Do you have a law firm that advises you on the authenticity of your real estate transactions?

Guruswamy: Yes, we have a legal department, which oversees our transaction details and is also responsible for the compliance and risk mitigation process.

Neil: We have law firms to draw up all our documentation which protects the rights of our clients. Our accounts are audited by one of the four big auditors in order to ensure there is a clear distinction between our funds and our clients’ funds.

Real estate agencies, however, should be careful using companies claiming to be trust companies as they are not regulated, and if they have doubts they should use a reputed company of lawyers instead.

O’Connor: Yes, we do have a lawyer on board who manages our legal procedures and contractual obligations on transactions. Through our in-house lawyer as well as our managers, we ensure that all correct steps are followed and documentation is in place before a transaction is completed.

Alwadiya: In 2009, we joined forces with Prestige Legal Consultants, an international law company, to provide counselling and representation to all our clients in all legal matters concerning real estate in Dubai.

This partnership was started to keep in line with our vision to evolve our services from traditional real estate brokerage of merely bringing buyers and sellers together to world-class end-to-end real estate services. The holistic real estate legal services will complement our diverse line of services and govern all the activities and transactions of our clients.

The combined real estate experience of our firms enable us to provide clear candid counsel and guidance to our clients at all times to ensure that their rights are always protected.

Is this a new trend due to the downturn in the real estate sector?

Guruswamy: Real estate transactions, whether sales, lease, or appointment of sub-agents, are all essentially structured through legal contracts. Therefore, all these underlying documents need to be verified to ensure compliance to statutes and contract laws.

It is not a new trend but as the market matures there is greater emphasis on regulation and transparency. Therefore, there is increased need to have people with necessary legal background and expertise to scrutinise or draft documents. It is in no way related to the downturn because we had a legal department in place and operational long before the onset of the downturn.

Neil: We feel there should be laws allowing the setting up of trust accounts, but in our case customers trust us as we have strong finances and strong shareholders.

O’Connor: No, for us this is not as a result of the downturn in the real estate sector. We created this position a number of years ago due to volume of transactions and to oversee our international operations.

Alwadiya: Real estate-related enquiries have increased since the 2008 financial downturn. Many of the clients have serious concerns about the security of their real estate investments.

It was estimated that the number of cases filed in the first quarter of 2009 increased by 55 per cent compared to the fourth quarter of 2008. This drastic increase in the number of real estate disputes is a result of many reasons ranging from investors not fulfilling their obligations, sale and purchase agreements containing provisions that contradict the law about developers not delivering projects on time, and many more.

Work to be completed: Please carry the interview on legal advice in Dubai real estate forward from its final sentence.

Data rows:
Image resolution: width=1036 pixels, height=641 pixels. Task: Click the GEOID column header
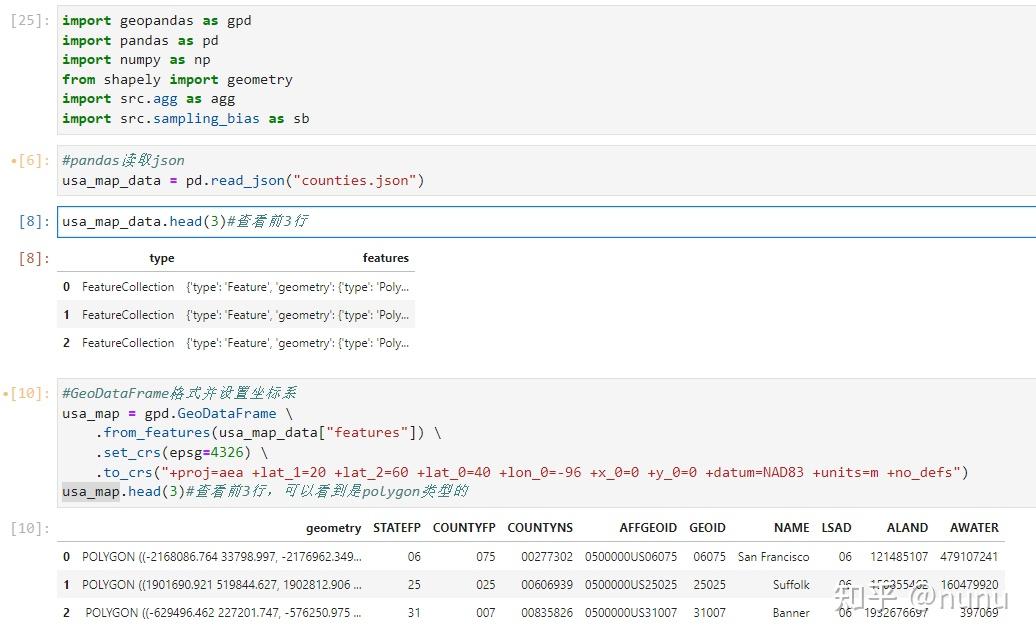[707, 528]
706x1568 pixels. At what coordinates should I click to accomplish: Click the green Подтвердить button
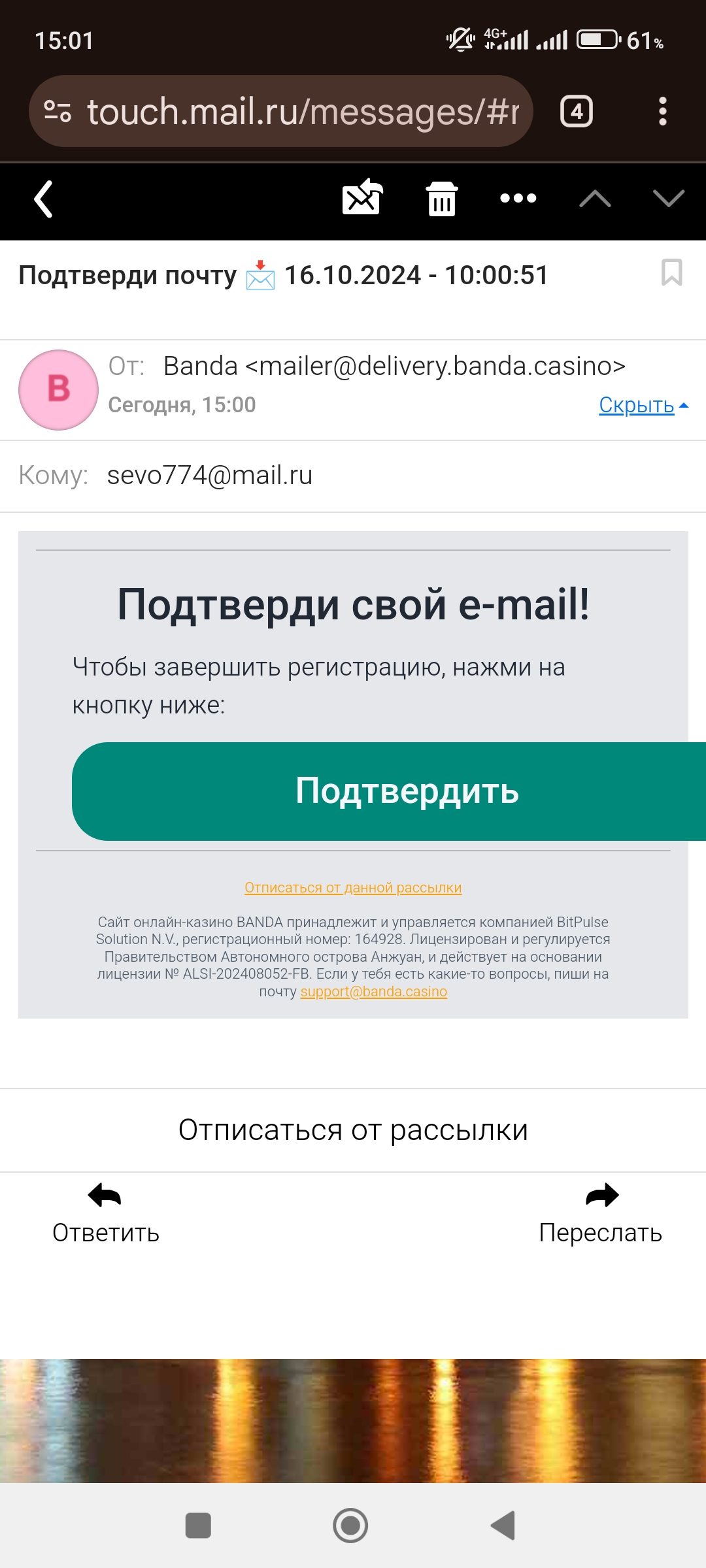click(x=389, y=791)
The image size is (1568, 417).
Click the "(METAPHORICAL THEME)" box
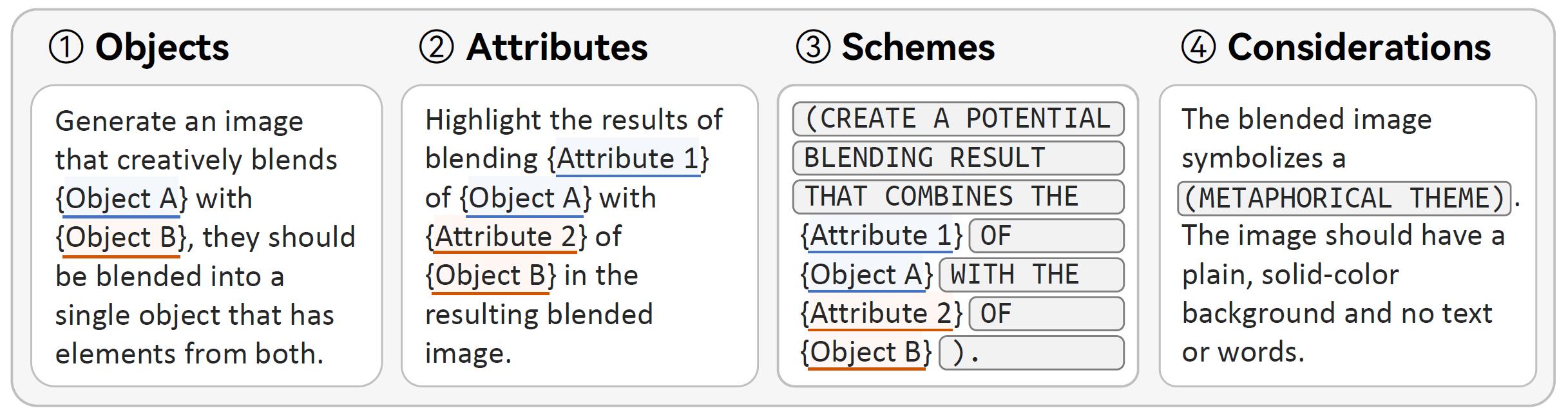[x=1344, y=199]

Result for this exercise:
Prospective buyers are also seeking legal advice prior to making a transaction. This was not the case in previous years and also contributed greatly to the problems that clients were facing as proper due diligence was not conducted prior to the sale and purchase of property.

Most of the current legal enquiries that our legal division receives are usually concerned with the real estate regulations and legislations.

The profound perception of the industry and the daily interface with real estate clientele have resulted in the espousal of a fresh innovative legal counselling scheme. According to a recent study conducted by Harbor research division, majority of people perceive legal counseling as an exhorbitant service which leaves them with no alternative other than staying unaided and frustrated.

For that reason, the legal solution introduced by Harbor & Prestige is viewed as a results-driven method. Customers who seek legal counselling will incur minimal fees and no extra charges will be required in case of not winning the case.

Real Estate Regulatory Agency (Rera) recently proposed a free legal advice service for buyers and sellers, an initiative that we applaud. We believe that this innovative policy will assist in boosting the confidence levels in the real estate industry.

Can you specify which particular transactions are scrutinised by your analysts and lawyers?

Guruswamy: The legal department is involved in overseeing all transactions not limited to primary sales, secondary sales, leases, registration at the Land Department verification of power of attorneys etc. Should a party to the transaction be a corporate body, incorporation documents of companies need also to be verified.

Neil: We do use lawyers for more complicated transactions and are working with one firm to do conveyance transactions.

O’Connor: We have standardised processes and procedures that govern every transaction. Our in-house legal advisor oversees all the legalities of these processes to ensure that all parties, wherever possible are secure.

Alwadiya: The legal services introduction is vital as the real estate market matures through the current economic crisis to become a more structured and regulated market. We obtain legal counselling for all our transactional activities in order to ensure providing our clients with a secured transactional experience. Needless to say, the more complex and high-end the transaction is, the more legal involvement we require.

Do you collect a deposit from a client in order to lock-in your clients?

Guruswamy: We generally do not encourage collection of deposits. However, should there be a delay in completion of transaction, a deposit may be collected by the agent to secure buyer’s interest and lock the seller to a commitment. In this case the agent takes up the role of an escrow agent.

In case of default, deposit maybe forfeited and returned to the aggrieved party. On successful closure of the deal, the deposit is adjusted towards the balance sale price of the transaction.

Neil: We only take deposits as part of a transaction and to secure the rights of the parties involved in a transaction, we don’t take it in to lock in a client. If the deal falls through, then the deposit is returned in the manner agreed upon by the parties at the time of signing the agreement. Sellers can no longer demand deposits and hold on to them.

O’Connor: We have now begun to encourage our customers to hold their deposit with a Rera-approved escrow facility, but in the absence of an escrow we take a deposit from the buyer as security for the seller.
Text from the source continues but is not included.